Records shown: Begin

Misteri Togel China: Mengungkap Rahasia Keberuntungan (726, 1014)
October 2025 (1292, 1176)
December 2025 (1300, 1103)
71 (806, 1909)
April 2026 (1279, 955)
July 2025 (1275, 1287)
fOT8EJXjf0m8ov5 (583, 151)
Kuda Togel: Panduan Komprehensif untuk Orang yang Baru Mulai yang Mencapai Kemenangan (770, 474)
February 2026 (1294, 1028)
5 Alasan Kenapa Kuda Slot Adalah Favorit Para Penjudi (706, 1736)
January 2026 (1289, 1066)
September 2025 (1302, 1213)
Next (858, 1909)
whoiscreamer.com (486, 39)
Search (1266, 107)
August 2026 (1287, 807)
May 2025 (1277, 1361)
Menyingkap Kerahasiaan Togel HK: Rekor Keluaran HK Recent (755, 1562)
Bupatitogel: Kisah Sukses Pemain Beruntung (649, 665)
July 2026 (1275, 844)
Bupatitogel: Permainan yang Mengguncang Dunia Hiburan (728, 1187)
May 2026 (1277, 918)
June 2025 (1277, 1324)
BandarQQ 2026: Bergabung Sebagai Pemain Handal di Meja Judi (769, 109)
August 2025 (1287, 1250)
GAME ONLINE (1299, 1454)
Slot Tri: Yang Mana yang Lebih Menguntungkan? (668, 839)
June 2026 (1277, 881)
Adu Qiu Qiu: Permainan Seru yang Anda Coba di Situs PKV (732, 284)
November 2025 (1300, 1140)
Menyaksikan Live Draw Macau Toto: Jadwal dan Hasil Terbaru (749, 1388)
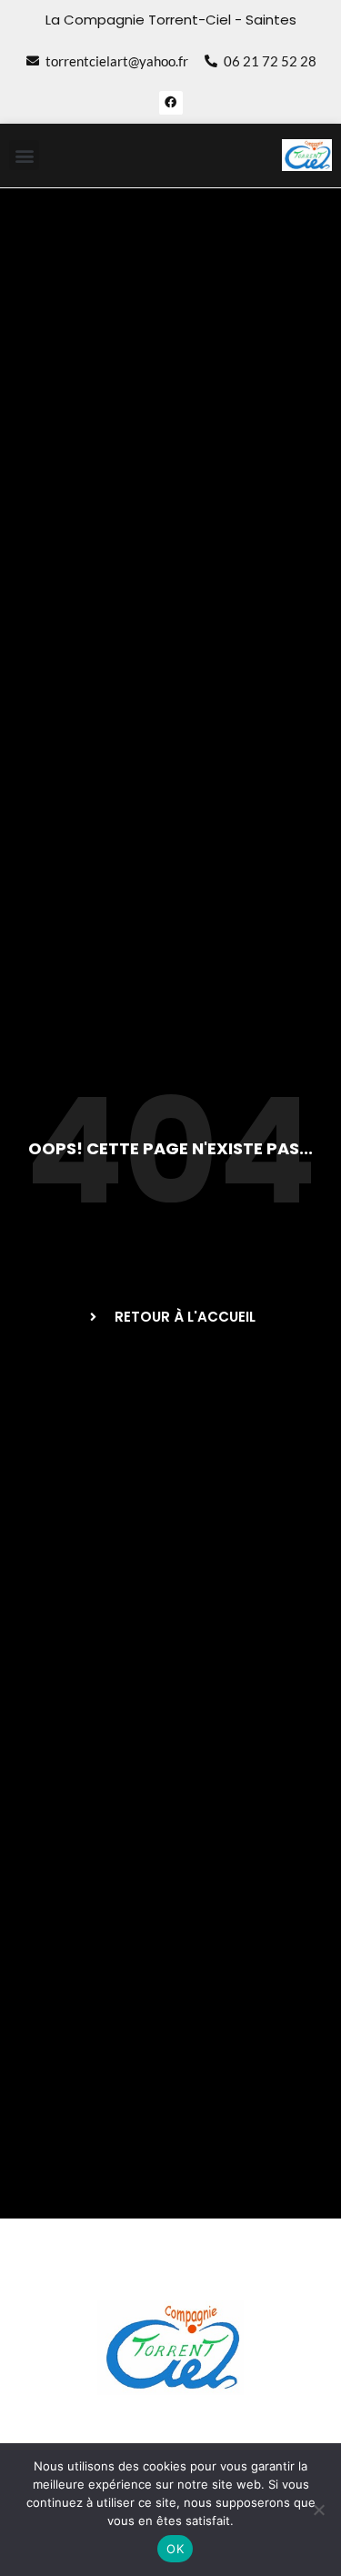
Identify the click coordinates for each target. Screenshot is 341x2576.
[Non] (318, 2510)
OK (175, 2548)
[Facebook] (171, 103)
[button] (24, 155)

Records shown: End

* [Exercise goal]
Going through the material above, how many lines contain the word "Kuda"? Write only the number.

* [Task output]
2